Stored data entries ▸
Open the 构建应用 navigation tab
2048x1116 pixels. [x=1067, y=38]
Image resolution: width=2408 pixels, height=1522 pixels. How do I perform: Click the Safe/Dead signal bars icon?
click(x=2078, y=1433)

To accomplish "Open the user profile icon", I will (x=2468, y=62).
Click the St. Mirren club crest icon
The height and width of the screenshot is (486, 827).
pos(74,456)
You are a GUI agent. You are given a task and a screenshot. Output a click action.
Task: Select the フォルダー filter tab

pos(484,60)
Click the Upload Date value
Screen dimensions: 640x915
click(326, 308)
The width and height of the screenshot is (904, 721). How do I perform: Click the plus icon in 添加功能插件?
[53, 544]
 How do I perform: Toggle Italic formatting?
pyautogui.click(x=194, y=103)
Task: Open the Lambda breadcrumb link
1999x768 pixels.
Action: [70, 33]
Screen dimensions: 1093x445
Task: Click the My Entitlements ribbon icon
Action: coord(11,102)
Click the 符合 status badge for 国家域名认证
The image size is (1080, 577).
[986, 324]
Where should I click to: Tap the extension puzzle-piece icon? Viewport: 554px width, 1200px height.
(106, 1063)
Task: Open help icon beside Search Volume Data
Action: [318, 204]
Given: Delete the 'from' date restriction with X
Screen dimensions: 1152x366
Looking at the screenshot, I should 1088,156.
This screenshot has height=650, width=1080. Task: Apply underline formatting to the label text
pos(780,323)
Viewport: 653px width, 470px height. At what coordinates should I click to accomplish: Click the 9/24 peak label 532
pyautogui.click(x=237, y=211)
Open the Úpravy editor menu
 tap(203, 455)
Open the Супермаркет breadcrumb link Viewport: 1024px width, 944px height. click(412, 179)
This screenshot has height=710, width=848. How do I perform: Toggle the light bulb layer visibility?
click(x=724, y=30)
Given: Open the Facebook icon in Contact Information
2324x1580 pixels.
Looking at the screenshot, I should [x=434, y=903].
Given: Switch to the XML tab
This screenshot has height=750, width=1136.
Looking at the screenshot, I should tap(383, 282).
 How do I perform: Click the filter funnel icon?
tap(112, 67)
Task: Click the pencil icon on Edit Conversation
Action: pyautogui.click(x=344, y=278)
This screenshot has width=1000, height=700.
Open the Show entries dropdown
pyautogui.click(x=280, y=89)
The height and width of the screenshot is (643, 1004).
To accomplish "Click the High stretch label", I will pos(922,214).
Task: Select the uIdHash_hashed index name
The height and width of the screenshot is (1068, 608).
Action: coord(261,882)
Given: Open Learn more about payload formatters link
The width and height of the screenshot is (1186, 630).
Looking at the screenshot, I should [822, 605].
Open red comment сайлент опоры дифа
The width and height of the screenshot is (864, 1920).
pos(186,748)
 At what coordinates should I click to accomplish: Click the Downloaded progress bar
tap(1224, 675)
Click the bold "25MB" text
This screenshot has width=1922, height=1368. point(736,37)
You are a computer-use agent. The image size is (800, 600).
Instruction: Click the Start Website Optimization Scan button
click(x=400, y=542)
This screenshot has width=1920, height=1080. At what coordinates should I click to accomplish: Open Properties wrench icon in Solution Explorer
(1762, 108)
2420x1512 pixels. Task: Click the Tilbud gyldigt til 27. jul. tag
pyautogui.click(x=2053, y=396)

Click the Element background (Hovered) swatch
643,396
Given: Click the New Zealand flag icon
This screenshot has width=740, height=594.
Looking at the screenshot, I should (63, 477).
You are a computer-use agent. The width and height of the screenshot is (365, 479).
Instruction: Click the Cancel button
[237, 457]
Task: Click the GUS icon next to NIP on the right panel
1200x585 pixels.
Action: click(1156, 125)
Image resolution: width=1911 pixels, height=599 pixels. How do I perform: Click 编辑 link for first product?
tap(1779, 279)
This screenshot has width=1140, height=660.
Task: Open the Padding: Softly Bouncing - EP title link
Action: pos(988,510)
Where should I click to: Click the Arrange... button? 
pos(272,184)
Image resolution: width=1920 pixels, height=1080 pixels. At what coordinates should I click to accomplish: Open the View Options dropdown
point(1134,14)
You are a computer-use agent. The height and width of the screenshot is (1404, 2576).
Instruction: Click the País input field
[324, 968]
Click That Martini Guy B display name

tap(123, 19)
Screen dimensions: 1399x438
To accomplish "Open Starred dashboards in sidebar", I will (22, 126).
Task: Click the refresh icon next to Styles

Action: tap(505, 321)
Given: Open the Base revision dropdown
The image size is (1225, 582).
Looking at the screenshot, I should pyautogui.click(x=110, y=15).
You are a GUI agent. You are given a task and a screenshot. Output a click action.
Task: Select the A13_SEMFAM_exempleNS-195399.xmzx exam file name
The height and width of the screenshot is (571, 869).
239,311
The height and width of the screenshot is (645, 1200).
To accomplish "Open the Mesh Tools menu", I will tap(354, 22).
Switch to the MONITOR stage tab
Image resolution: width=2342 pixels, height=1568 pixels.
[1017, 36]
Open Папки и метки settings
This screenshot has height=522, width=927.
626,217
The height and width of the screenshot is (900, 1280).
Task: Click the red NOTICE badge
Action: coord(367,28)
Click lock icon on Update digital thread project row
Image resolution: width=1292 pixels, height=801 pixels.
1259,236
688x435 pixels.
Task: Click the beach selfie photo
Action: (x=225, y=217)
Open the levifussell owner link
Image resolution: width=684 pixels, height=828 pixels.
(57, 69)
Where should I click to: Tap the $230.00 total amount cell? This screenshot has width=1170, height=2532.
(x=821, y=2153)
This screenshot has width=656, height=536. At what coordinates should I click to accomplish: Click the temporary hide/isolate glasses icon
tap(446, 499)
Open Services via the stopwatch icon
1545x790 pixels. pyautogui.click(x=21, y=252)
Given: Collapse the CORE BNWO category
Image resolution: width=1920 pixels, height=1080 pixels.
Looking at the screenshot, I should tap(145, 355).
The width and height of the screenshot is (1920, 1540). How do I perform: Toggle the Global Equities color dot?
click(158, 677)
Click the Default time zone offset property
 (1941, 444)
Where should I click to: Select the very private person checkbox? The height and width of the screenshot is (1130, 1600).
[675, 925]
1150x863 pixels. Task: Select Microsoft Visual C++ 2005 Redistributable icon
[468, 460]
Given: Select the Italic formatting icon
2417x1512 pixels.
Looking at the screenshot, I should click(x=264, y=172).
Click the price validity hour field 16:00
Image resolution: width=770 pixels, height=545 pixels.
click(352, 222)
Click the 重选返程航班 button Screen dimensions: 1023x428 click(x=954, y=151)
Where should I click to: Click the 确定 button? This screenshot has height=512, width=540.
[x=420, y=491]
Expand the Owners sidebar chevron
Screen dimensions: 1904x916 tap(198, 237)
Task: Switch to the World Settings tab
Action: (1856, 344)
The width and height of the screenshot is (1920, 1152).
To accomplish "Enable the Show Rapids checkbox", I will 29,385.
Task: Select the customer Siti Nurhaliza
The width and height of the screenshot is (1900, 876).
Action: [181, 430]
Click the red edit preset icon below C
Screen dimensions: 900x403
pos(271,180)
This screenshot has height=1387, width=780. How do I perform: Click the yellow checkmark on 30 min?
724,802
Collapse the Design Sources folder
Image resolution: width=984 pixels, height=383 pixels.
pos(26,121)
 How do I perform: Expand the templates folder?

Your goal ▸ Report every line in the records above that contains the word "Collapse", copying each one in full.

Result for this exercise ▸
Given: Collapse the CORE BNWO category
Collapse the Design Sources folder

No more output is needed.